The Ones They Leave Behind: Deportation of Lawful Permanent Residents Harm U.S. Citizen Children


April 26, 2010

Many people believe that only illegal immigrants are deported. However, thousands of long-term legal immigrants are deported each year. While some are deported for committing serious crimes, many more are deported for committing minor, nonviolent crimes, and judges have no discretion to allow them to stay in the U.S.—even if they have U.S. citizen children.

Each year the U.S. government admits immigrants into the country as lawful permanent residents (LPRs or green card holders) to live here permanently and work, reunite with their families, and pursue the American dream. Some have parents, children, or spouses in the United States who sponsored them. Others have been admitted to fill jobs. Still others arrive as refugees or asylees, fleeing persecution in their home country. Just like U.S. citizens, LPRs work and pay taxes. Large numbers of them are currently serving in the U.S. military.

Just because someone is an LPR, however, doesn’t mean they can’t be deported. Every year the U.S. deports thousands of LPRs—in fact, 10% of all people deported each year are LPRs. And 68% of them are deported for committing minor, nonviolent crimes.

Many LPRs live in “mixed-status families” which include U.S. citizen children. When LPRs are deported, their children are deeply affected, and families must choose between leaving the children in the U.S. or taking them to a foreign country—effectively deporting the children as well.

In the Child’s Best Interest, a new report by the International Human Rights Law Clinic and the Warren Institute at UC Berkeley School of Law, and the Immigration Law Clinic at the UC Davis School of Law finds that:

More than 100,000 children were affected by parental deportation between 1997 and 2007.
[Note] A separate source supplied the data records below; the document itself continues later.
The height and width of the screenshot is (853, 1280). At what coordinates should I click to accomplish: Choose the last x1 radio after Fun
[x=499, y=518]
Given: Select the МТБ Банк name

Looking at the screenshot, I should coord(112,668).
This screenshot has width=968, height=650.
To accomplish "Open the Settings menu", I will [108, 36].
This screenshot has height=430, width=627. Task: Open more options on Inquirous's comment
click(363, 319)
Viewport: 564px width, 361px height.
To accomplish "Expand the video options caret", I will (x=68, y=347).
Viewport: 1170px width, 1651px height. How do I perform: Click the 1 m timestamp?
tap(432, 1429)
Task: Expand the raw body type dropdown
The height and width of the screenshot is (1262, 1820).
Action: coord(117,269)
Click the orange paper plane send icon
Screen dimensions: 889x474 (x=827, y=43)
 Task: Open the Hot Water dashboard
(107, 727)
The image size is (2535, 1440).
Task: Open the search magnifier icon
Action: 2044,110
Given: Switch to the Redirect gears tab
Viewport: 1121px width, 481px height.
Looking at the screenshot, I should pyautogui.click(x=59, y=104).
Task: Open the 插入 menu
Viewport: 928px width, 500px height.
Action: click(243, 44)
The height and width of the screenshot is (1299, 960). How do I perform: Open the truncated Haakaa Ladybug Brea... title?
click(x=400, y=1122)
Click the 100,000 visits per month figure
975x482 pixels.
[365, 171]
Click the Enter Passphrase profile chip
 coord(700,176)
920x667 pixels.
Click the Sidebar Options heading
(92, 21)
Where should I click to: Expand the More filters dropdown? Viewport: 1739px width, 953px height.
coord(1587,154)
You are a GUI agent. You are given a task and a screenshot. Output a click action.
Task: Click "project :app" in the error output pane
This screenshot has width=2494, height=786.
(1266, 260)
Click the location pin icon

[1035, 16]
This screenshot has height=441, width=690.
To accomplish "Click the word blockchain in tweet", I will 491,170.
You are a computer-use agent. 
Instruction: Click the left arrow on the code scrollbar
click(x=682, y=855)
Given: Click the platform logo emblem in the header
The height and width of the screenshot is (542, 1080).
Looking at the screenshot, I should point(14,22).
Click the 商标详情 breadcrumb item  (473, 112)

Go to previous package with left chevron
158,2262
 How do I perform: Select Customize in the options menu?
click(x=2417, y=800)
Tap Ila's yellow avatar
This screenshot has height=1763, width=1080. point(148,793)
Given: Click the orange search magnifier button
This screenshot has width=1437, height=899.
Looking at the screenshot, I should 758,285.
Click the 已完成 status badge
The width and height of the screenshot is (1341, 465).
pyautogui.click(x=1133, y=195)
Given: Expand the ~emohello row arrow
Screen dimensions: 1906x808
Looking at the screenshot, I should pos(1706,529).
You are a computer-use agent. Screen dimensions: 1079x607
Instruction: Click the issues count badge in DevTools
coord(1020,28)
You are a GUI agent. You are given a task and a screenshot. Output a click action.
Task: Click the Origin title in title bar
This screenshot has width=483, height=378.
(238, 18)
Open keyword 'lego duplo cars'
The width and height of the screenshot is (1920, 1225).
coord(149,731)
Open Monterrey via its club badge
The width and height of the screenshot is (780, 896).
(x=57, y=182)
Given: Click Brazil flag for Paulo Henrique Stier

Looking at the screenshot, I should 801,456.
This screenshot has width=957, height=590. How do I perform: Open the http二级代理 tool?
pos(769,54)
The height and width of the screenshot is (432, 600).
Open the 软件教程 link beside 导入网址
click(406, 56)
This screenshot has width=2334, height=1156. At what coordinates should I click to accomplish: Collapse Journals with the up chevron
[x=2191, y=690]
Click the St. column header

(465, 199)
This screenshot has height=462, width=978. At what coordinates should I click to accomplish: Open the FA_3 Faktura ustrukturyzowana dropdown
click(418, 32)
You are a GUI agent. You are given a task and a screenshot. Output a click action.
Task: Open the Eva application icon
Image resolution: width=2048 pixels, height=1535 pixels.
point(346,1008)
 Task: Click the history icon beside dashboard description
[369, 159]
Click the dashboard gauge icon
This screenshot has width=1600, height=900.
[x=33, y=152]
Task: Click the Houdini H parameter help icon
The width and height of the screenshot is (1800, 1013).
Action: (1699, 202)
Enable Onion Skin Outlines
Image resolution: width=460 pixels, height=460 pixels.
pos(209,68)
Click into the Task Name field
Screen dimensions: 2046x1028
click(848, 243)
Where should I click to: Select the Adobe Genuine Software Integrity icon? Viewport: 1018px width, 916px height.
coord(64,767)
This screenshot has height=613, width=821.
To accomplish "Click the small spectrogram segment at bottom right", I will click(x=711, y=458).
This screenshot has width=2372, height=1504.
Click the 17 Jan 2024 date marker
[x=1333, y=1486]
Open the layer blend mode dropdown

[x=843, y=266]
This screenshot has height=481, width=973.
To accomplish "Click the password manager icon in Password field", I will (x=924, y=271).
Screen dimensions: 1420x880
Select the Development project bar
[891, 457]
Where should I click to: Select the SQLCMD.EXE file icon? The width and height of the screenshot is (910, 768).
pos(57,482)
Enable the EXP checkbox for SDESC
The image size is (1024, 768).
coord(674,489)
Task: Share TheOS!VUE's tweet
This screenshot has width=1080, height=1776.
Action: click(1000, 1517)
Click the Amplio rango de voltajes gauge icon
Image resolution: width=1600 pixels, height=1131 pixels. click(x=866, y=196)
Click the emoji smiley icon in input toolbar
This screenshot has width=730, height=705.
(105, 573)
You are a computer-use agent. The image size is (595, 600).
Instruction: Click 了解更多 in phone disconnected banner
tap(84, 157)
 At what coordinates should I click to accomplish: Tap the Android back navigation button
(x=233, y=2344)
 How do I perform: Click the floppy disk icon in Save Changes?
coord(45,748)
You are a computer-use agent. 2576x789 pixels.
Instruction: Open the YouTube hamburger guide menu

  • At least 88,000 of these children were U.S. citizens.
  • 217,000 other immediate family members were affected by the deportation of LPRs.

The deportation of a parent has a negative impact on their U.S. citizen children.

  • According to a report from the Urban Institute, many families losing a parent to deportation experience housing instability and food insufficiency because of lost income.
  • Many parents also observed significant, adverse changes in their child’s behavior, such as changes in eating and sleeping habits, as well as increased crying.
  • Children’s grades in school also declined when faced with the loss of a parent to deportation.

68% of the LPRs who are deported are deported for minor, non-violent offenses.

  • LPRs have always been subject to deportation if they commit certain crimes. However, the 1996 Illegal Immigrant Reform and Immigrant Responsibility Act (IIRIRA) expanded the list of crimes for which LPRs can be deported, called “aggravated felonies.” The expanded definition of an “aggravated felony” includes non-violent, minor crimes. And the law is retroactive, meaning LPRs can be deported for crimes they committed years ago.
  • The expanded definition of “aggravated felonies” includes non-violent theft offenses, non-violent drug offenses, forgery, receipt of stolen property, perjury, fraud or deceit, and tax evasion.

LPRs have no right to challenge their deportation before a judge.

  • Until IIRIRA, most LPRs with criminal convictions who were facing deportation were entitled to a hearing before an immigration judge who would balance an individual’s criminal convictions against the LPR’s positive contributions to the U.S. and the impact deportation would have on the LPR’s family.
  • The 1996 immigration laws eliminated such hearings for LPRs facing deportation based on convictions classified as aggravated felonies.
  • LPRs convicted of “aggravated felonies” are now ineligible for most forms of discretionary relief, such as cancellation of removal, even if they do receive a hearing with an immigration judge.

The Warren Institute report recommends that:

  • Congress should restore judicial discretion in all cases involving the deportation of LPRs who have U.S. citizen children and allow parents to present evidence of the adverse impact that their deportation will have on their U.S. citizen children.
  • Congress should revert to the pre-1996 definition of aggravated felony, reserving it for the most serious offenses.
  • The U.S. government should collect data on U.S. citizen children impacted by deportation of an LPR parent.
  • The Executive Office for Immigration Review should establish guidelines for the exercise of discretion in cases involving the deportation of LPRs with U.S. citizen children.